Both magic: the former a symbol that acquires meaning for civilizations, the latter, a random spirit that creates life and being. From where does our movement originate? Our diaphragm, our heart. Really, where? Perhaps the wind and a spirit.
We forget that the world once was magic. There were service magicians, as described in Cunning Folk by Tabitha Stanmore. They catered to the bewildering world of the 17th century of medieval and early modern Europe. They were not feared as witches or revered as saints. Their magic played a prominent place in the operation of alleviating social challenges: finding lost items, healing broken relationships, or recovering from an illness. And magic still is a part of our chaotic, overwhelming world. Wishing on stars, blowing out candles on a birthday cake, gambling, saying “break a leg,” and not to forget magical thinking. Rooted in who we are. Why does this matter? The world is delicate. The world rests on a fragile dichotomy of crazy and sane. Embedded deep in our language, thoughts, and actions. We are ridden with this schism. As if there is one shade of a realm that is not meant to be trod upon. Craziness. Why has this developed?
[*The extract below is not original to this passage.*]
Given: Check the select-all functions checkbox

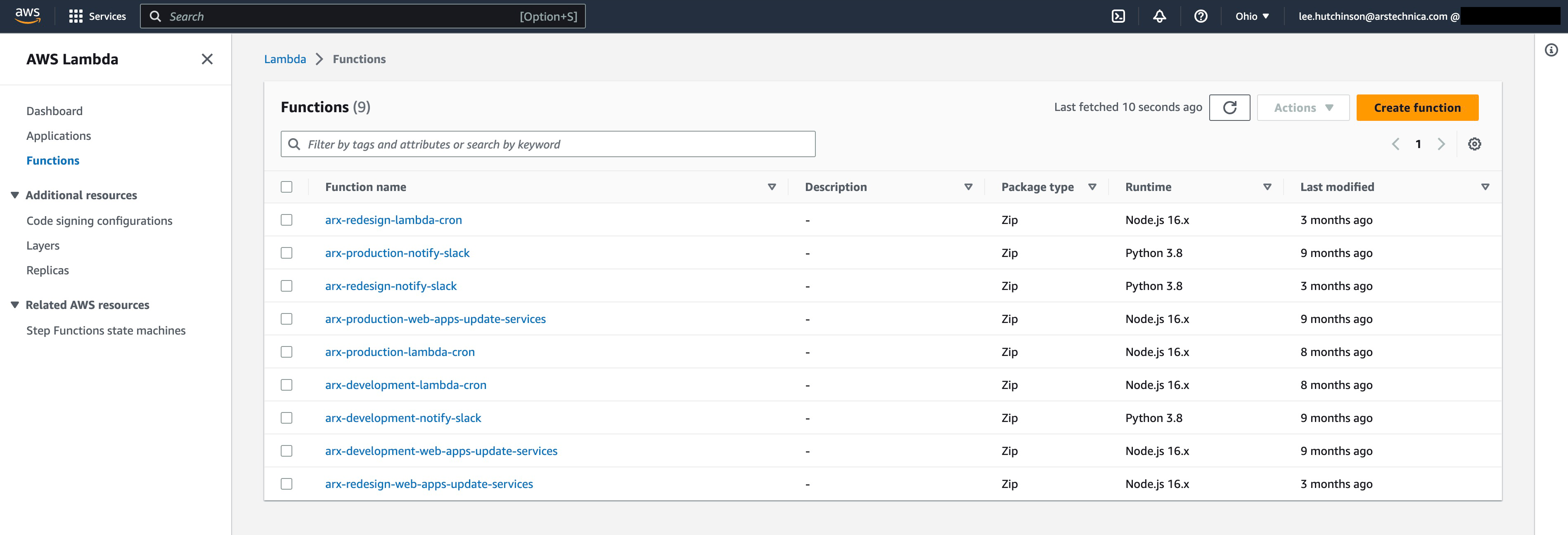Looking at the screenshot, I should 287,186.
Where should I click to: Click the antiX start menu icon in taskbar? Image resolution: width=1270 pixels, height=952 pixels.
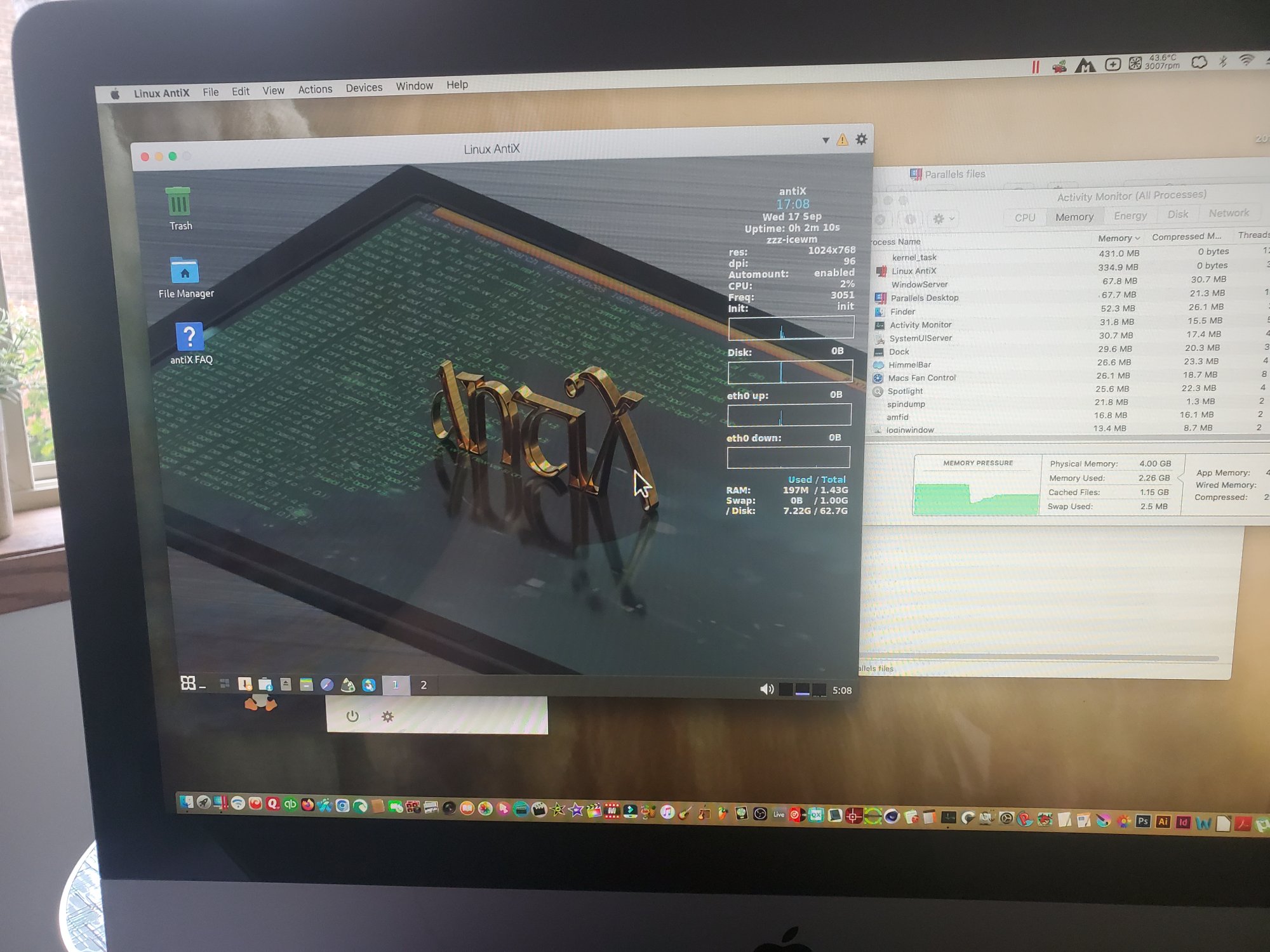[189, 683]
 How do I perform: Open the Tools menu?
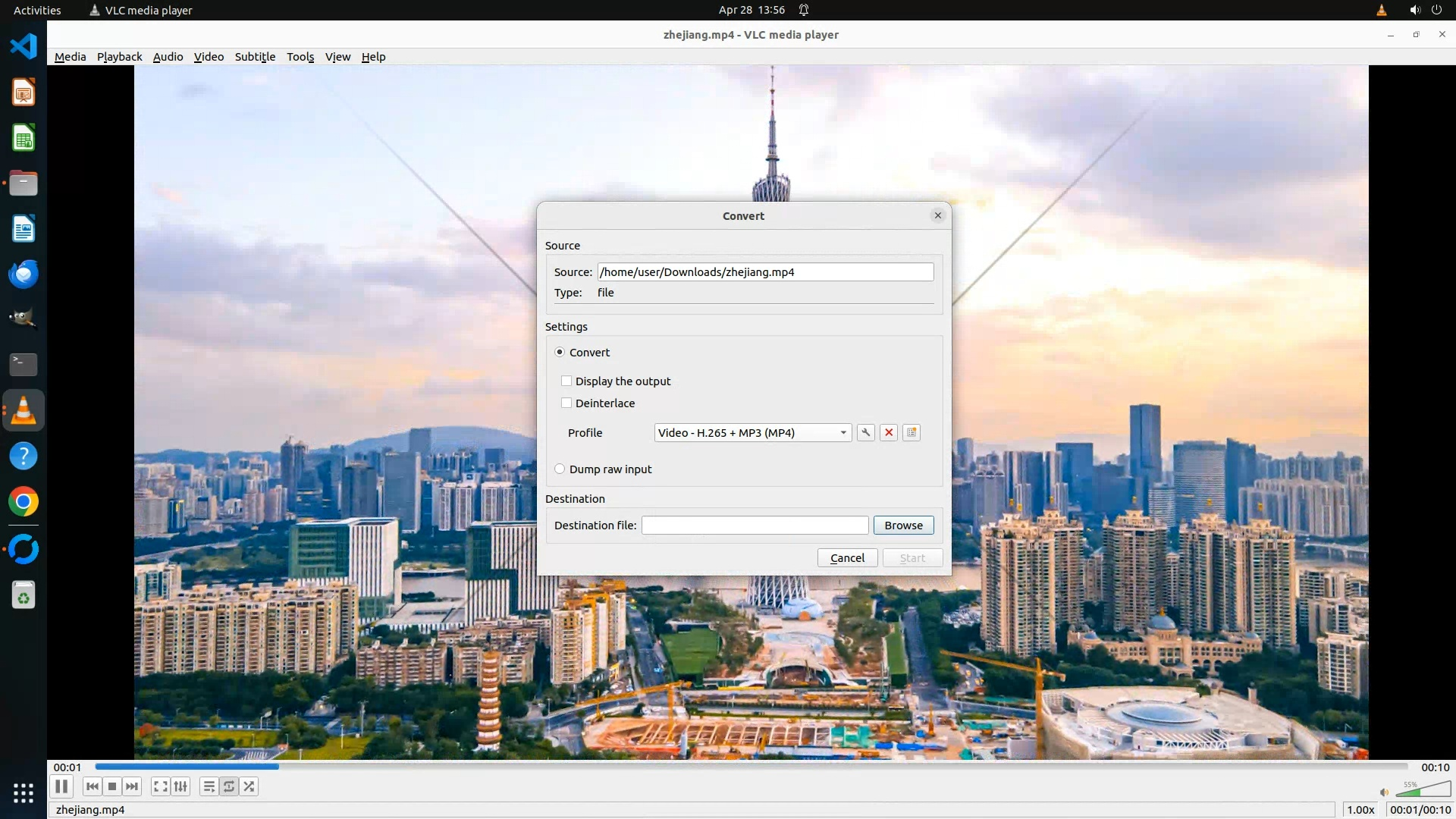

Perhaps I need to more deeply read Michel Foucault, Madness and Civilization, This Way Madness Lies, by Mike Jay, Roy Porter’s Madness: A Brief History and Pettèri Pietikäinen: Madness: A History; or others: they write of the history. How did craziness develop? There once was a civilization that was inclusive of madness. The categories were not so sharply divided. There certainly was not a Diagnostic and Statistical Manual of Mental Disorders, five versions of them up to now, to discern categories of sanity. A language wasn’t there to divide crazy from normal. I wonder, and this, too, is up to explore, that if two thousand years ago, civilizations, Greek for example, had words to split the language so divisively between normal and abnormal. Our language is littered with words for “crazy:” “loopy,” “wild,” “zany,” “postal,” “wacko.” Look at Roget’s Thesaurus and you will see a plethora of words to separate those who are so-called crazy from those who are sane.
Why does this separation exist in the first place? There was a time where there was no difference. Humans walked the earth as one. Think of Bruegel paintings, if you know them. A cacophony of individuals interrelating, of humans, fat and thin, tall and short, pointy noses, men on crutches, others playing a mandolin, poor and rich, skewered pigs, some people peeking out of windows, jesters, two women carrying a frame of a platform with a gaunt man on a tall green seat holding a paddle with fish on it wearing a basket on his head: all sorts of human configurations with no particular regard for an idea of “sick.”
Then came a time when persons were committed to madhouses, asylums and then hospitals. There developed places and language to differentiate insanity. My question “why” is still under exploration. We find it so ordinary that craziness is different from abnormal in our culture, but why? Why did this separation begin to occur? What if, say, craziness was normalized into something acceptable? What once was psychotic were flattened out, so to speak, and integrated into the mainstream as a possible language? Acceptable. Not crazy, not wonky, but accepted to the common ear.
Humans are miraculous to start with: inhaling in, inhaling out. The spirit. Craziness is a part of this magic manifestation. Maybe a yin-yang, a balance, a necessary means to hold our animal spirit in place this wild segment of our human self (do animals manifest craziness?). Maybe this is our spirit, just a part of the necessity of it all, for without the division, the struggle might not be there and maybe the struggle is the damned part of being the human animal whom we are. For that I’m not sure why.